应用scikit-learn做文本分类
2016-04-05 13:45 GarfieldEr007 阅读(410) 评论(0) 编辑 收藏 举报文本挖掘的paper没找到统一的benchmark,只好自己跑程序,走过路过的前辈如果知道20newsgroups或者其它好用的公共数据集的分类(最好要所有类分类结果,全部或取部分特征无所谓)麻烦留言告知下现在的benchmark,万谢!
嗯,说正文。20newsgroups官网上给出了3个数据集,这里我们用最原始的20news-19997.tar.gz。
分为以下几个过程:
- 加载数据集
- 提feature
- 分类
- Naive Bayes
- KNN
- SVM
- 聚类
- #first extract the 20 news_group dataset to /scikit_learn_data
- from sklearn.datasets import fetch_20newsgroups
- #all categories
- #newsgroup_train = fetch_20newsgroups(subset='train')
- #part categories
- categories = ['comp.graphics',
- 'comp.os.ms-windows.misc',
- 'comp.sys.ibm.pc.hardware',
- 'comp.sys.mac.hardware',
- 'comp.windows.x'];
- newsgroup_train = fetch_20newsgroups(subset = 'train',categories = categories);
- #print category names
- from pprint import pprint
- pprint(list(newsgroup_train.target_names))
结果:
'comp.os.ms-windows.misc',
'comp.sys.ibm.pc.hardware',
'comp.sys.mac.hardware',
'comp.windows.x']
- #newsgroup_train.data is the original documents, but we need to extract the
- #feature vectors inorder to model the text data
- from sklearn.feature_extraction.text import HashingVectorizer
- vectorizer = HashingVectorizer(stop_words = 'english',non_negative = True,
- n_features = 10000)
- fea_train = vectorizer.fit_transform(newsgroup_train.data)

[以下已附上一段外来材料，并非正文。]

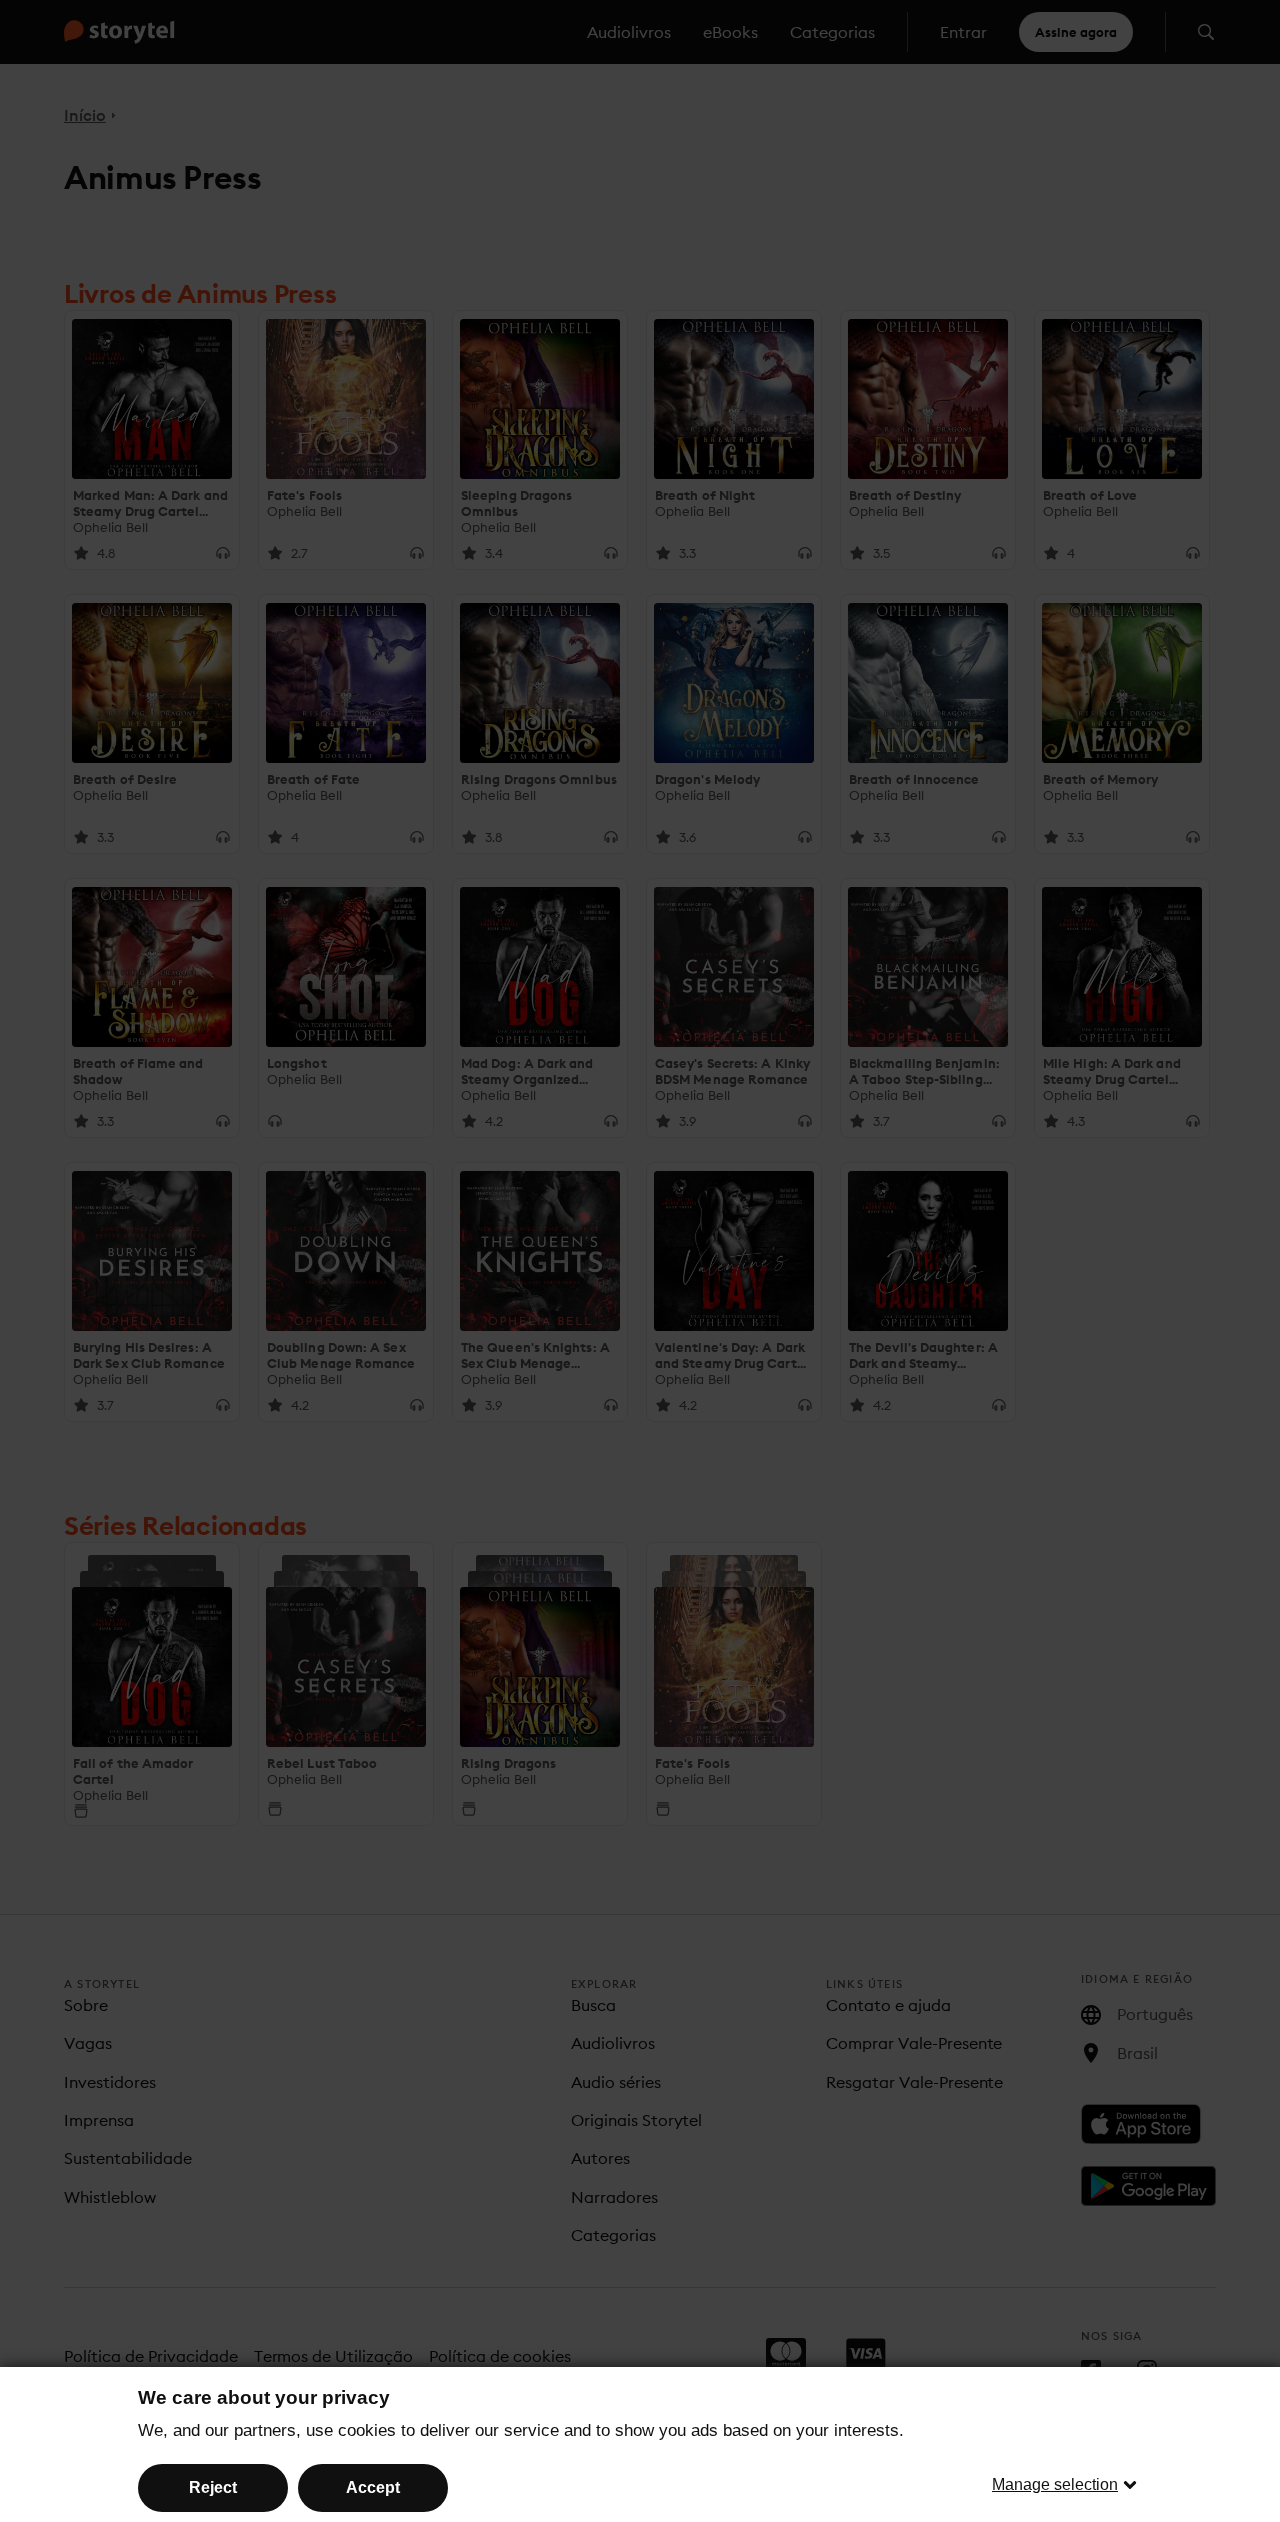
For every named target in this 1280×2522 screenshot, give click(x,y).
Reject (213, 2487)
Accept (373, 2487)
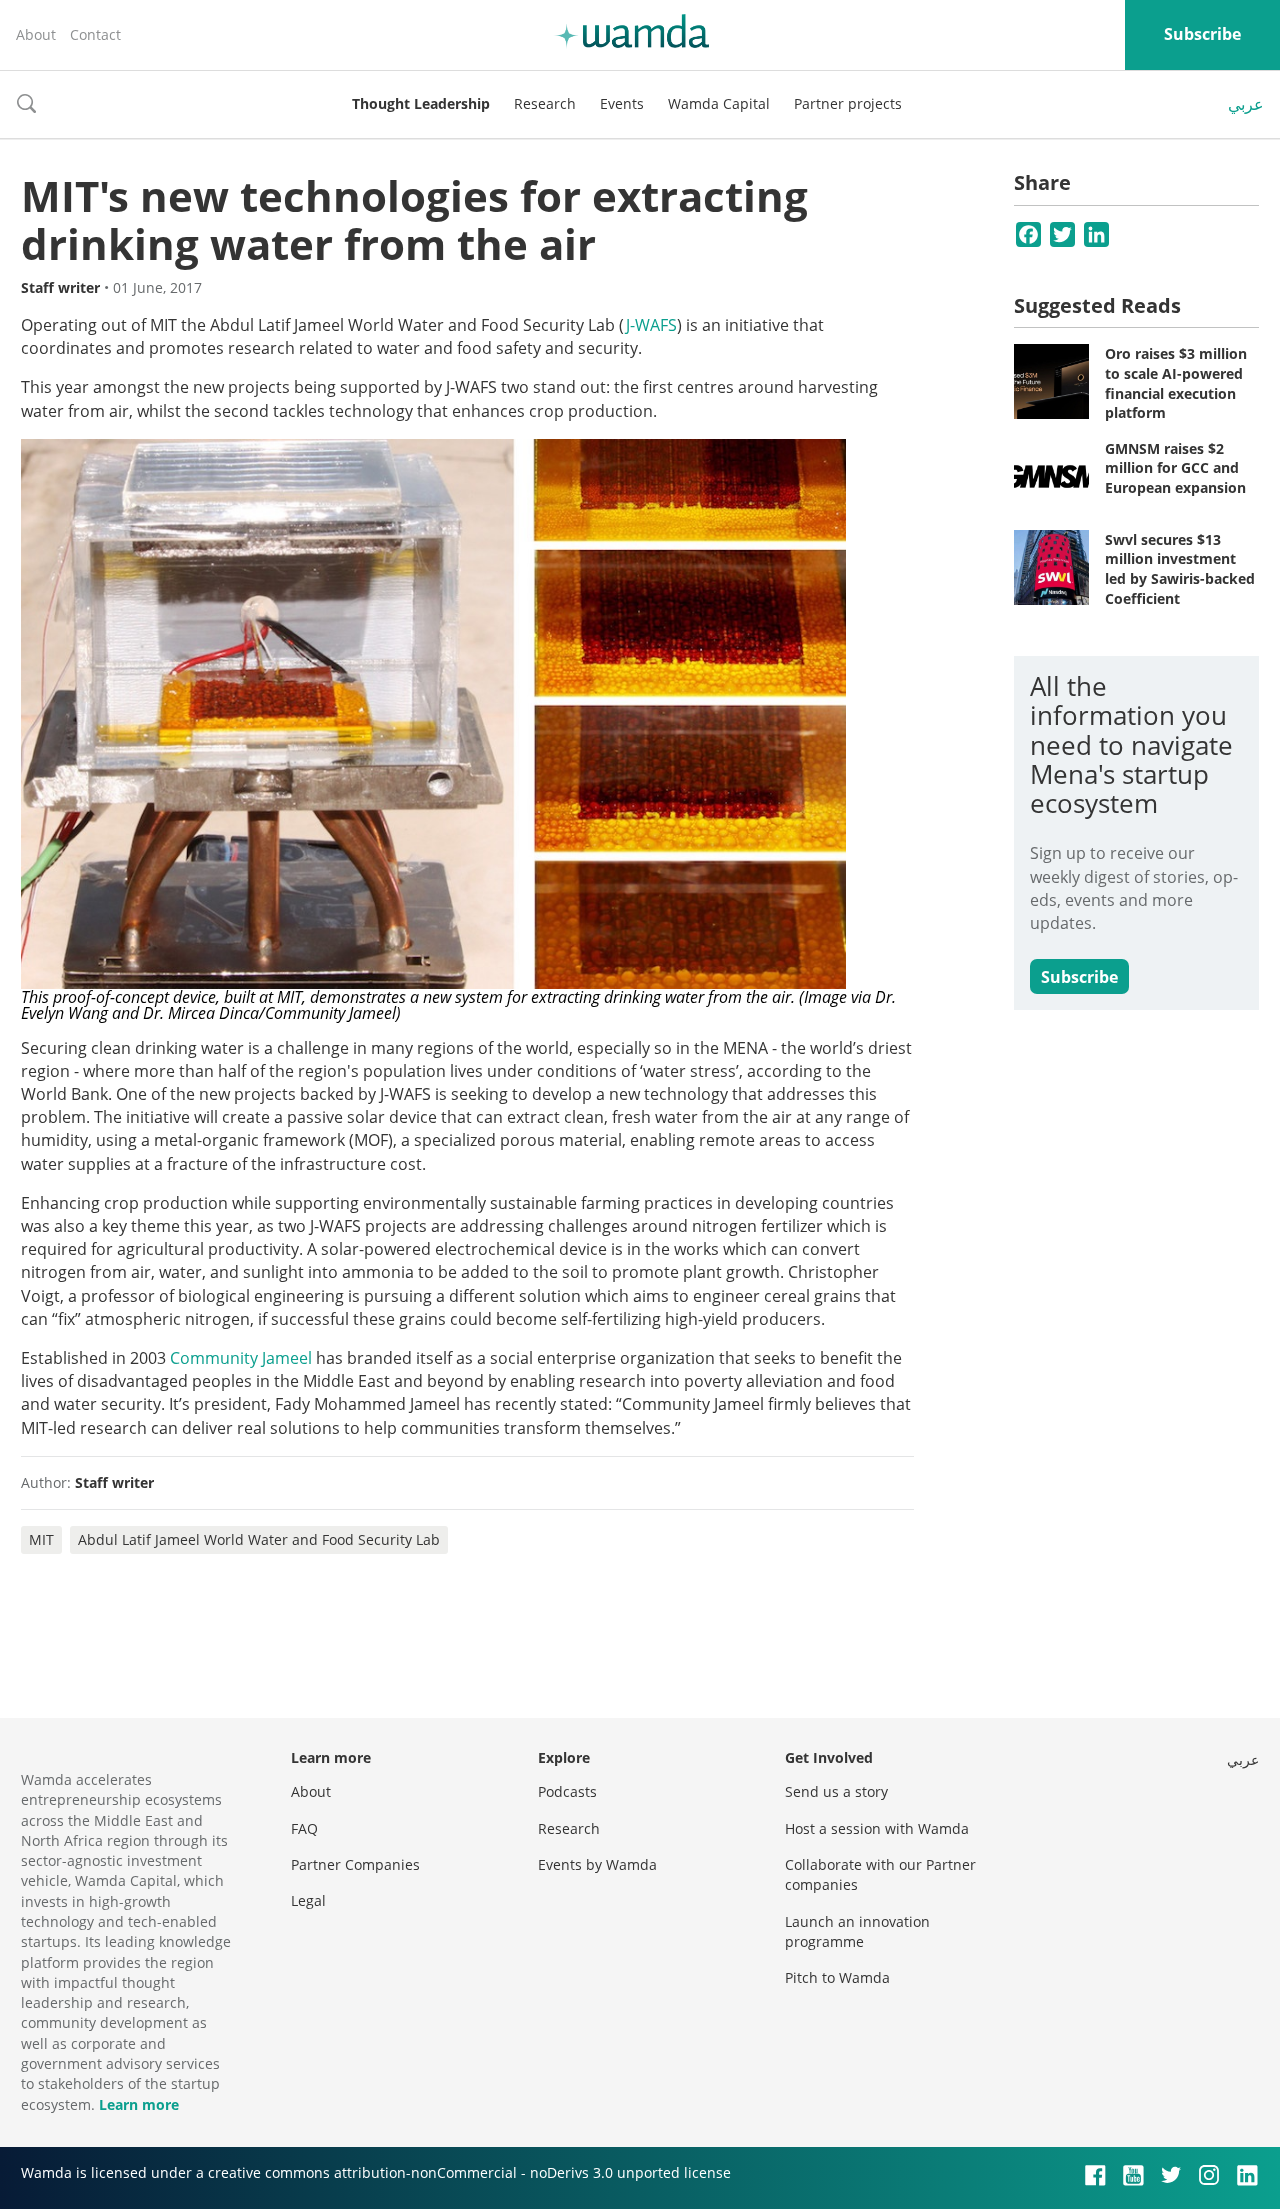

- fea_test = vectorizer.fit_transform(newsgroups_test.data);
- #return feature vector 'fea_train' [n_samples,n_features]
- print 'Size of fea_train:' + repr(fea_train.shape)
- print 'Size of fea_train:' + repr(fea_test.shape)
- #11314 documents, 130107 vectors for all categories
- print 'The average feature sparsity is {0:.3f}%'.format(
- fea_train.nnz/float(fea_train.shape[0]*fea_train.shape[1])*100);
结果:
Size of fea_train:(1955, 10000)
The average feature sparsity is 1.002%
上面代码注释说TF-IDF在train和test上提取的feature维度不同,那么怎么让它们相同呢?有两种方法:
- #----------------------------------------------------
- #method 1:CountVectorizer+TfidfTransformer
- print '*************************\nCountVectorizer+TfidfTransformer\n*************************'
- from sklearn.feature_extraction.text import CountVectorizer,TfidfTransformer
- count_v1= CountVectorizer(stop_words = 'english', max_df = 0.5);
- counts_train = count_v1.fit_transform(newsgroup_train.data);
- print "the shape of train is "+repr(counts_train.shape)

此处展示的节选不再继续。